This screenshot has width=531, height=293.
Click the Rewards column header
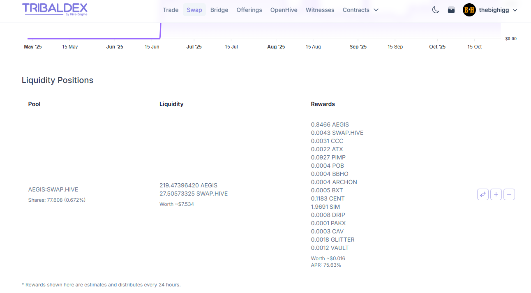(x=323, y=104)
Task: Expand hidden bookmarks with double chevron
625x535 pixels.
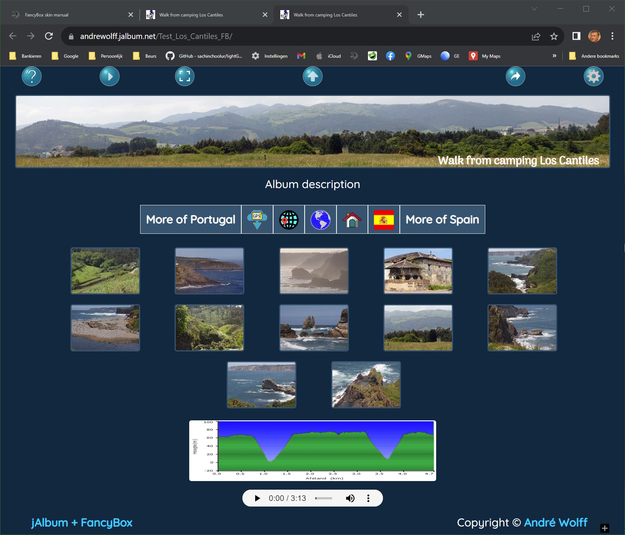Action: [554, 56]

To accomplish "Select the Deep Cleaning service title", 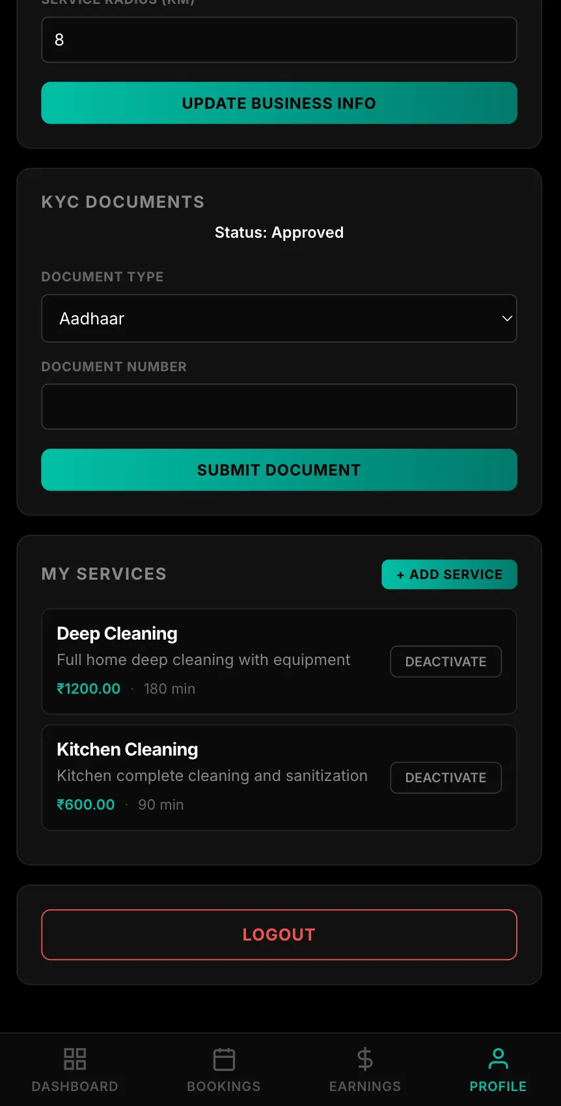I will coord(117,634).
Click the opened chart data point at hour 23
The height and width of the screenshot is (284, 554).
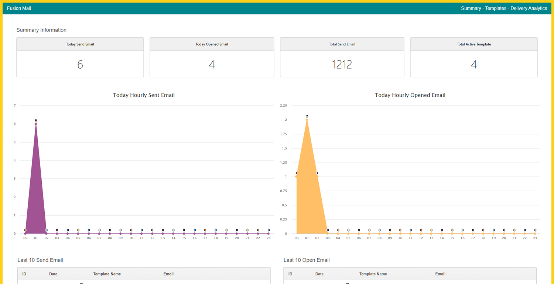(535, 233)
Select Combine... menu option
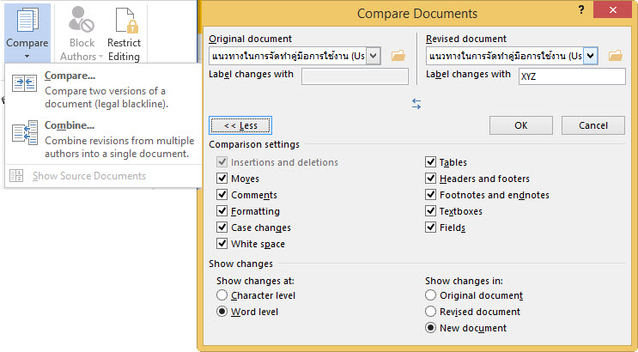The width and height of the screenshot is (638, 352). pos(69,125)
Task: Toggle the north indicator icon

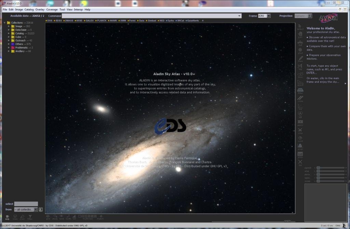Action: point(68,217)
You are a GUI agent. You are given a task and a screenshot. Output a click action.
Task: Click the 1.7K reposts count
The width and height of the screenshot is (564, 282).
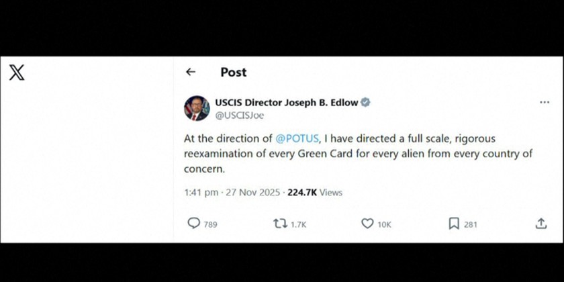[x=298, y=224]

### Problem statement
Beginning with the line that holds "Select Combine... menu option", extract every line to the end of the material, exactly as it stands, and drop the pictures.

### Solved problem
Select Combine... menu option
The width and height of the screenshot is (638, 352). pos(69,125)
Task: Toggle the north indicator icon

Action: point(68,217)
You are a GUI agent. You are given a task and a screenshot. Output a click action.
Task: Click the 1.7K reposts count
The width and height of the screenshot is (564, 282).
[x=298, y=224]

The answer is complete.